Nel brano sul Partito Democratico, sostituisci "mattinata" con "mattina" e riscrivi il passo che inizia con le parole "C’è poco da" e termina dopo "cominciava a serpeggiare.".

*** BRANO DEL DOCUMENTO ***

C’è poco da dire. Quella che si è appena conclusa è la giornata peggiore che il Partito Democratico abbia mai avuto. Ci sono notizie di sedi e circoli del Pd occupate da giovani e meno giovani iscritti. Una base in rivolta che chiede il cambiamento complessivo di una classe dirigente. Se possibile quel che è successo a Montecitorio è ancora peggio. La mattinata sembrava partire nel migliore dei modi per il Pd. Pdl sul piede di guerra per quello che Berlusconi ha definito un tradimento delle larghe intese. Poco prima, al Capranica, il Pd dopo il dramma vissuto sul nome di Franco Marini, sembrava aver ritrovato l’unità sul nome di Romano Prodi. E se qualcuno diceva “attenzione, se Prodi non passa si rischia l’implosione del Pd” in molti rispondevano: non succederà. Poi però, nell’arco della mattinata e prima del quarto scrutinio, qualche paura in più cominciava a serpeggiare.
Nei cappannelli in Transatlantico alcuni parlamentari del Pd cominciavano a mettere dei paletti. Attenzione – dicevano – se Prodi non arriva almeno a 430 voti sui 495 che sono a nostra disposizione, è Bruciato. Intanto fuori una manifestazione improvvisata di centrodestra contesta la candidatura di Prodi. Centro destra e Lega non partecipano al voto. Scelta Civica sceglie di votare Anna Maria Cancellieri. Così il centrosinistra si conta e I cinque stelle continuano a votare Stefano Rodotà.

*** DATI MOSTRATI ***

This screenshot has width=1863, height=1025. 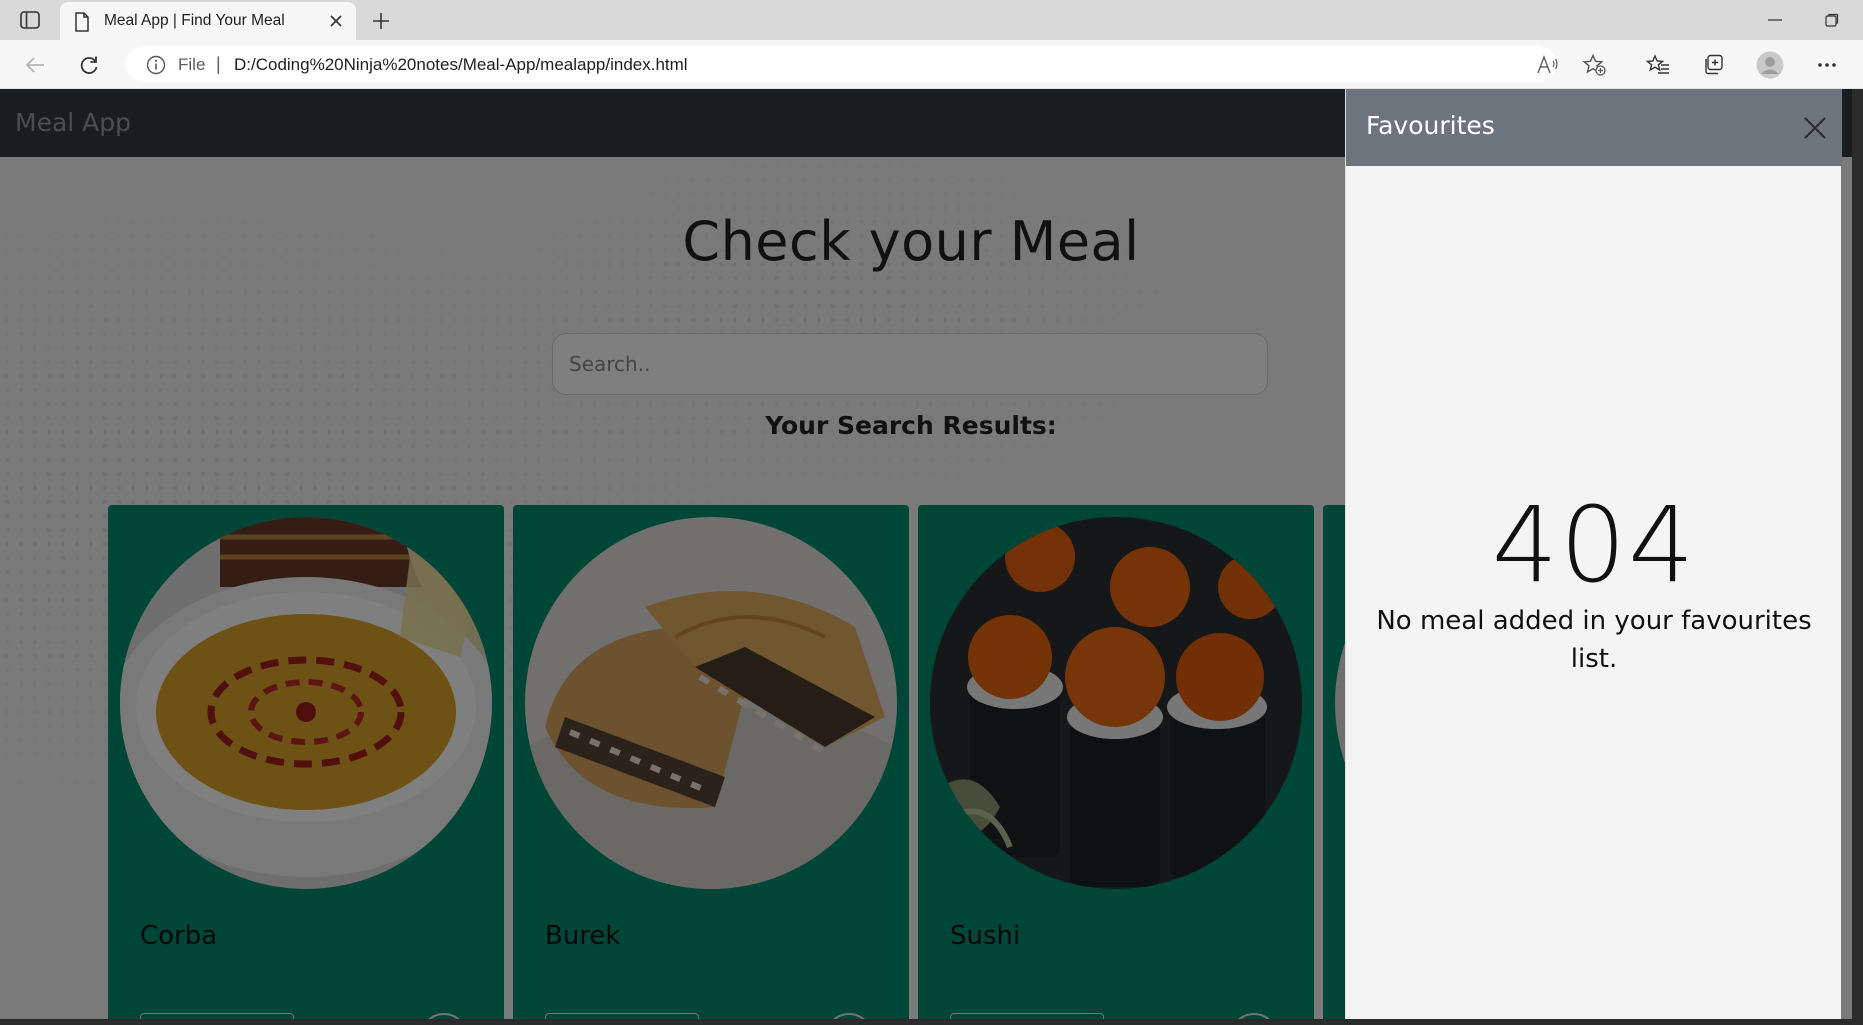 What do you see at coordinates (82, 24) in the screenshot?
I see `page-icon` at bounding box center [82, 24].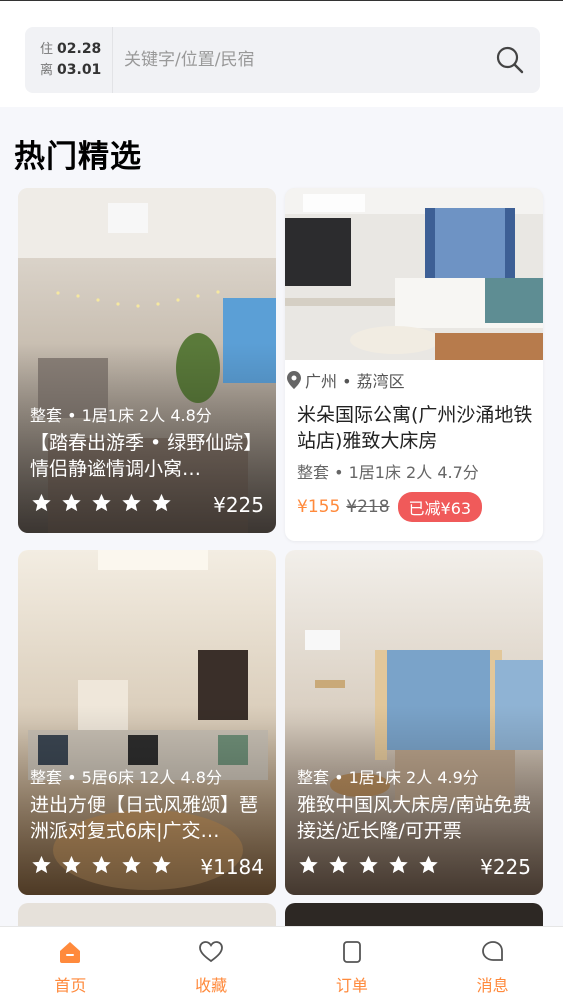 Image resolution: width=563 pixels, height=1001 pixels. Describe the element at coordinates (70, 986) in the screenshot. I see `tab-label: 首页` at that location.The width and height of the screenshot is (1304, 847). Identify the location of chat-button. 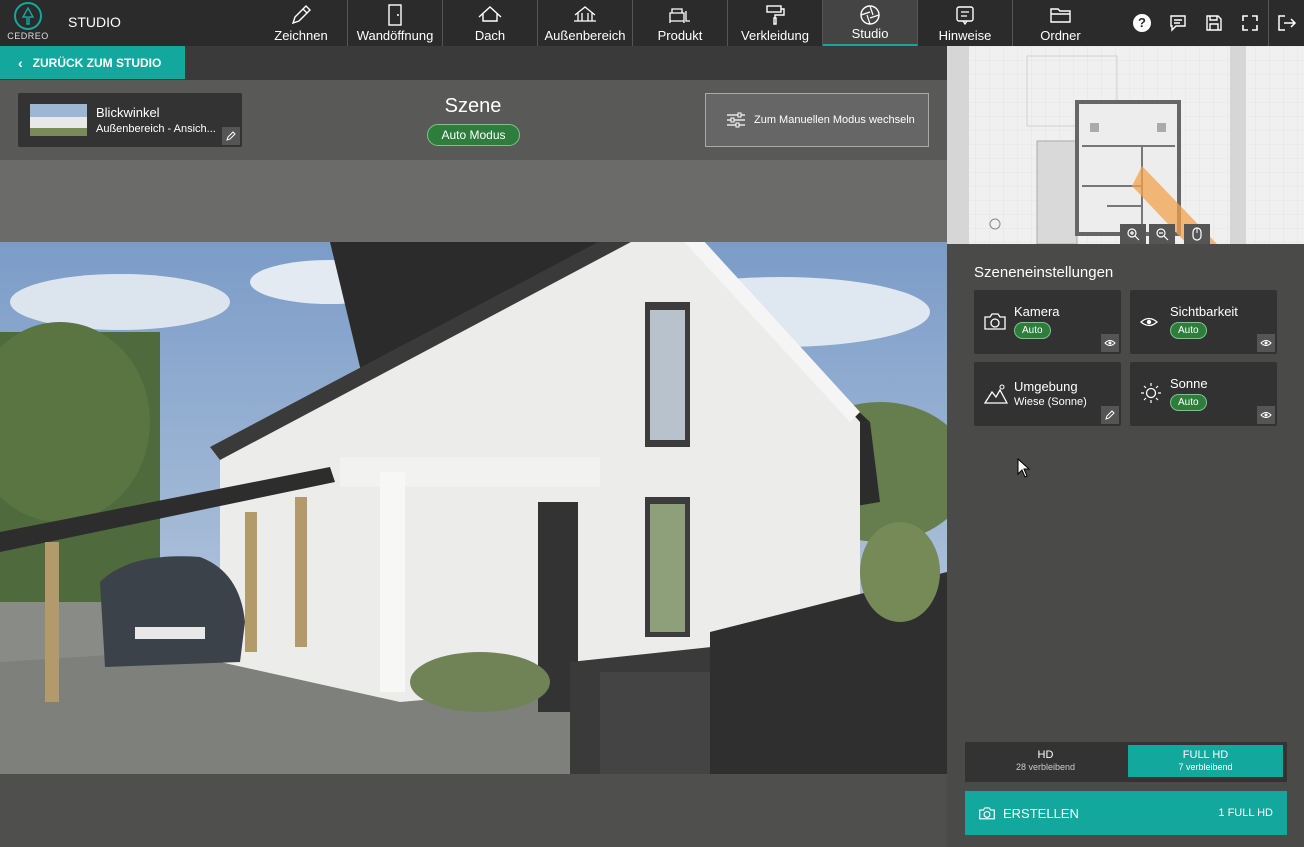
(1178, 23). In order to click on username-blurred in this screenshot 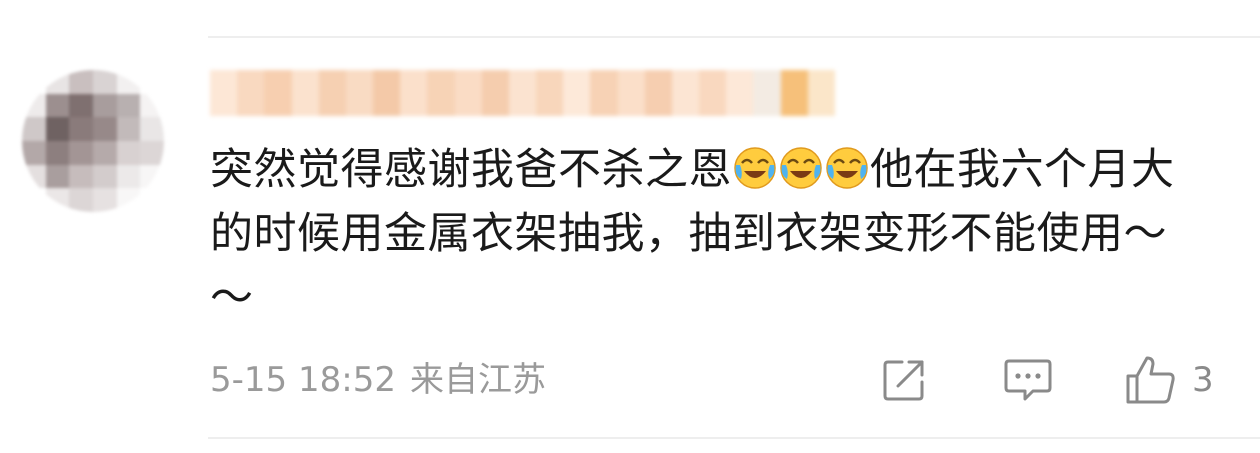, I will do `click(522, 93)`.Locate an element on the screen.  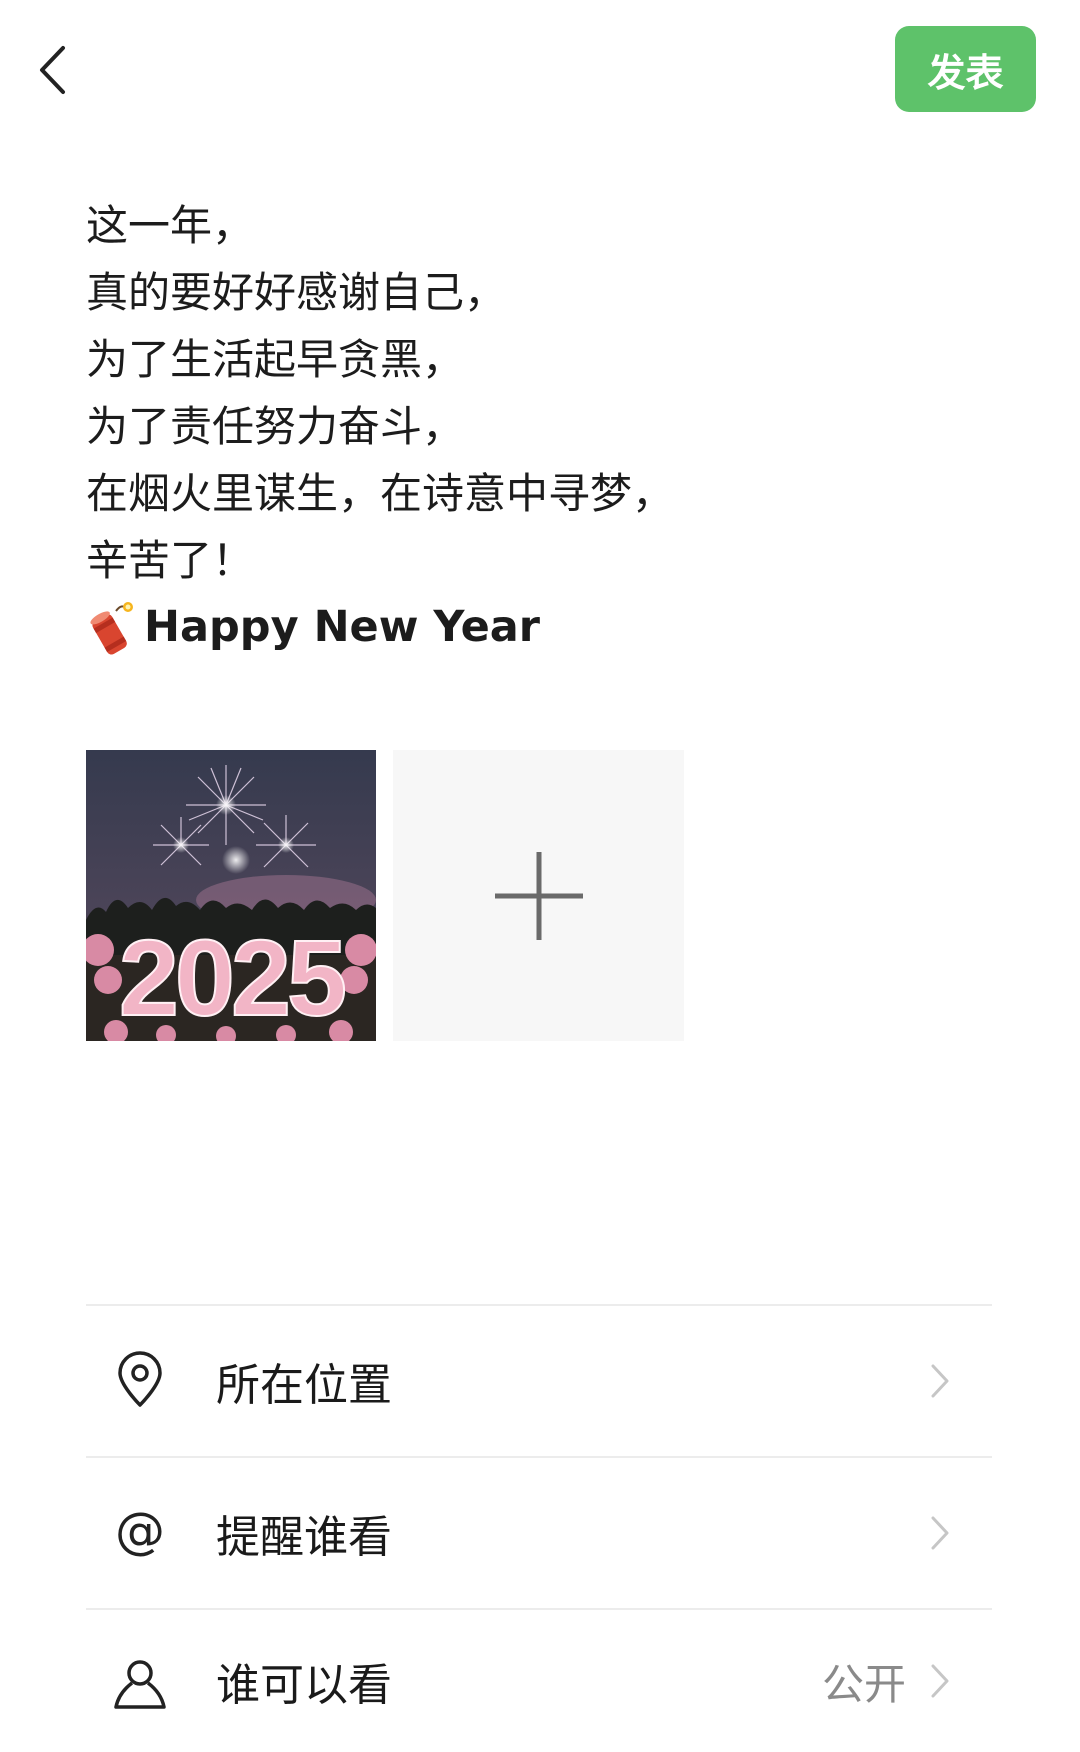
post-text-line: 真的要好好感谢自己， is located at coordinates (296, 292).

***

RISPOSTA ALL'ESERCIZIO:
C’è poco da dire. Quella che si è appena conclusa è la giornata peggiore che il Partito Democratico abbia mai avuto. Ci sono notizie di sedi e circoli del Pd occupate da giovani e meno giovani iscritti. Una base in rivolta che chiede il cambiamento complessivo di una classe dirigente. Se possibile quel che è successo a Montecitorio è ancora peggio. La mattina sembrava partire nel migliore dei modi per il Pd. Pdl sul piede di guerra per quello che Berlusconi ha definito un tradimento delle larghe intese. Poco prima, al Capranica, il Pd dopo il dramma vissuto sul nome di Franco Marini, sembrava aver ritrovato l’unità sul nome di Romano Prodi. E se qualcuno diceva “attenzione, se Prodi non passa si rischia l’implosione del Pd” in molti rispondevano: non succederà. Poi però, nell’arco della mattina e prima del quarto scrutinio, qualche paura in più cominciava a serpeggiare.